-- start Data for this task --
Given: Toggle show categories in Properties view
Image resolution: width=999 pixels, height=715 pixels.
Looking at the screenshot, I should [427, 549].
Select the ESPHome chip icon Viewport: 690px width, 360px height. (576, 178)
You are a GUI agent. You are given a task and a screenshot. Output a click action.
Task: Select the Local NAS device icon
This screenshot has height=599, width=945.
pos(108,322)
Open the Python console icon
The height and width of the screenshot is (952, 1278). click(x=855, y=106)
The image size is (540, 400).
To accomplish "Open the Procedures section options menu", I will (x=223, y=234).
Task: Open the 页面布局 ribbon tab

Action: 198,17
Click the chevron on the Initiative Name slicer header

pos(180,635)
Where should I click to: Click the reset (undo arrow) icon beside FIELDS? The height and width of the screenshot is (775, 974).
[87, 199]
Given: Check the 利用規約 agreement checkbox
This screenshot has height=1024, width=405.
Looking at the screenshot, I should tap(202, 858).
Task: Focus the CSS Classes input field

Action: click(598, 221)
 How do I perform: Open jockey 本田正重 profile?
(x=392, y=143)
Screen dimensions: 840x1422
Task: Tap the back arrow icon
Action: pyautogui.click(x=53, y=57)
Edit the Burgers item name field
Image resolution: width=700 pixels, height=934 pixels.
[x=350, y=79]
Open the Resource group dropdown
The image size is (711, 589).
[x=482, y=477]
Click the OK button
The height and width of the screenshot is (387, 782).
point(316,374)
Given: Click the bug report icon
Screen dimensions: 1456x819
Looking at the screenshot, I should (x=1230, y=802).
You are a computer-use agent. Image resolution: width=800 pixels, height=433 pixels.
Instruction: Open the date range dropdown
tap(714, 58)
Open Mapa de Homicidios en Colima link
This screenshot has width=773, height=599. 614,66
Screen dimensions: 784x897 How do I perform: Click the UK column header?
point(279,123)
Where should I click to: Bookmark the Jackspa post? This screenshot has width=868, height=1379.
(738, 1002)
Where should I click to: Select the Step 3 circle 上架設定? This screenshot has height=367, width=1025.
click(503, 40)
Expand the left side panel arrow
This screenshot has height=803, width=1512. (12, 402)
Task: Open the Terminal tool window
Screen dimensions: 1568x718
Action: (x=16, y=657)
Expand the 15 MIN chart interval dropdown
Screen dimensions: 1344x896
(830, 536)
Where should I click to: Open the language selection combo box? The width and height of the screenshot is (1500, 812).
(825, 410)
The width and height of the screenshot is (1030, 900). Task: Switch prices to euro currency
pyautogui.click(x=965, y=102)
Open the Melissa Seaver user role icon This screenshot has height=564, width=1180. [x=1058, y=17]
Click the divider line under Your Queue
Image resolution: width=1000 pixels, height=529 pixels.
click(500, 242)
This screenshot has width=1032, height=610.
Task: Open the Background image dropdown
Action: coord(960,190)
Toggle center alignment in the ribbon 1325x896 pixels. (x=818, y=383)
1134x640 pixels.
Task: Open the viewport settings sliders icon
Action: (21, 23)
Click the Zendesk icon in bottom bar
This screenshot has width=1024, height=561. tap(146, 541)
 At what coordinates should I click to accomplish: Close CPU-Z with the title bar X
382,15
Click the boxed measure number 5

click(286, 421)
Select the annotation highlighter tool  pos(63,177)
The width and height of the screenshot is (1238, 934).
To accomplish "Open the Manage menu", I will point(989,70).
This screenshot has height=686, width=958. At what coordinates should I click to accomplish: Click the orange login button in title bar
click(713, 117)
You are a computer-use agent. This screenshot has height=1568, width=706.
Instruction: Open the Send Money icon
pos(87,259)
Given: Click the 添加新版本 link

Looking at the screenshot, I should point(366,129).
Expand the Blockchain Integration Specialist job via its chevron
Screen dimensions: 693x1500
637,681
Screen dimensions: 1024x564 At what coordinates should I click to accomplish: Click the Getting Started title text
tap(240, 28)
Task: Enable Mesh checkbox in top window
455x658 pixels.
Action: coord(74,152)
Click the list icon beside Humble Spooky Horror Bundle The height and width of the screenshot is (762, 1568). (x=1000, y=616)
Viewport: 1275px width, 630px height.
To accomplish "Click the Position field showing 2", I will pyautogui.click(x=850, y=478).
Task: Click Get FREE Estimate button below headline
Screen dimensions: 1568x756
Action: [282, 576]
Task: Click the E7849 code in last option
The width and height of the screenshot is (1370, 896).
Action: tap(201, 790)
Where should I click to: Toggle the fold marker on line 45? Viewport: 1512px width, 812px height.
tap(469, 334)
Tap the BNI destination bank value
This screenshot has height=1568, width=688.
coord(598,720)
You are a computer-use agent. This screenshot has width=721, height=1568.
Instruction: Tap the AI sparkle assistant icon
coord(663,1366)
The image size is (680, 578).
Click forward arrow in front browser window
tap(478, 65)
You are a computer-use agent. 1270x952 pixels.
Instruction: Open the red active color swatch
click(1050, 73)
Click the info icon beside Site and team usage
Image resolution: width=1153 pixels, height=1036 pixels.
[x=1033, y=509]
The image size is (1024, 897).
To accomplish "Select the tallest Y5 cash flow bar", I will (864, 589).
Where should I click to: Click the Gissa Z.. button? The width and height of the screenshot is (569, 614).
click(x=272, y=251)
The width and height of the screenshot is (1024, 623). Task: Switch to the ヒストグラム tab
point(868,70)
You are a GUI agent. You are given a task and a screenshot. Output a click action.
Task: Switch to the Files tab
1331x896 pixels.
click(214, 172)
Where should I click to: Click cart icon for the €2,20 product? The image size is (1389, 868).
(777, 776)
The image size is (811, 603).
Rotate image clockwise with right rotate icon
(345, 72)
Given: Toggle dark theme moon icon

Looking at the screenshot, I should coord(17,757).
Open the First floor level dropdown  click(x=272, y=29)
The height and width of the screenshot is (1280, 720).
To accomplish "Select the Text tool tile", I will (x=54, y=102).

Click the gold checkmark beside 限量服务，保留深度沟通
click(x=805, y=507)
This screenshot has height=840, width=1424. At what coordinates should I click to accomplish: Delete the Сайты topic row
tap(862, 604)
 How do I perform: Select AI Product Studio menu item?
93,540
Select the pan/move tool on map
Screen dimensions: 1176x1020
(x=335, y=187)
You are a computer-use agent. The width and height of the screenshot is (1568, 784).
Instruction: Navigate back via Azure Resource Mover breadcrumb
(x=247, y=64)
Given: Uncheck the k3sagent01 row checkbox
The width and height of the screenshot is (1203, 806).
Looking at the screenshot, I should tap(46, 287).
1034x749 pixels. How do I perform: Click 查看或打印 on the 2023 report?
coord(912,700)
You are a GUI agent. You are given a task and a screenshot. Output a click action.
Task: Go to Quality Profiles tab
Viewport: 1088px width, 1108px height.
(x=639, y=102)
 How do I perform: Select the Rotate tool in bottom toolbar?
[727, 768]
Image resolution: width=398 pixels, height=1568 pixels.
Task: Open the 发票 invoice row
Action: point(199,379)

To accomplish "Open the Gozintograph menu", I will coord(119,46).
-- end Data for this task --
• [The request]: Copy out the records again, everything from the line containing "Select the annotation" down to the line containing "I will point(989,70).", with the requests left as they are and each click coordinate in the answers raised by 86.

• [Response to this task]:
Select the annotation highlighter tool  pos(149,263)
The width and height of the screenshot is (1238, 934).
To accomplish "Open the Manage menu", I will point(1075,156).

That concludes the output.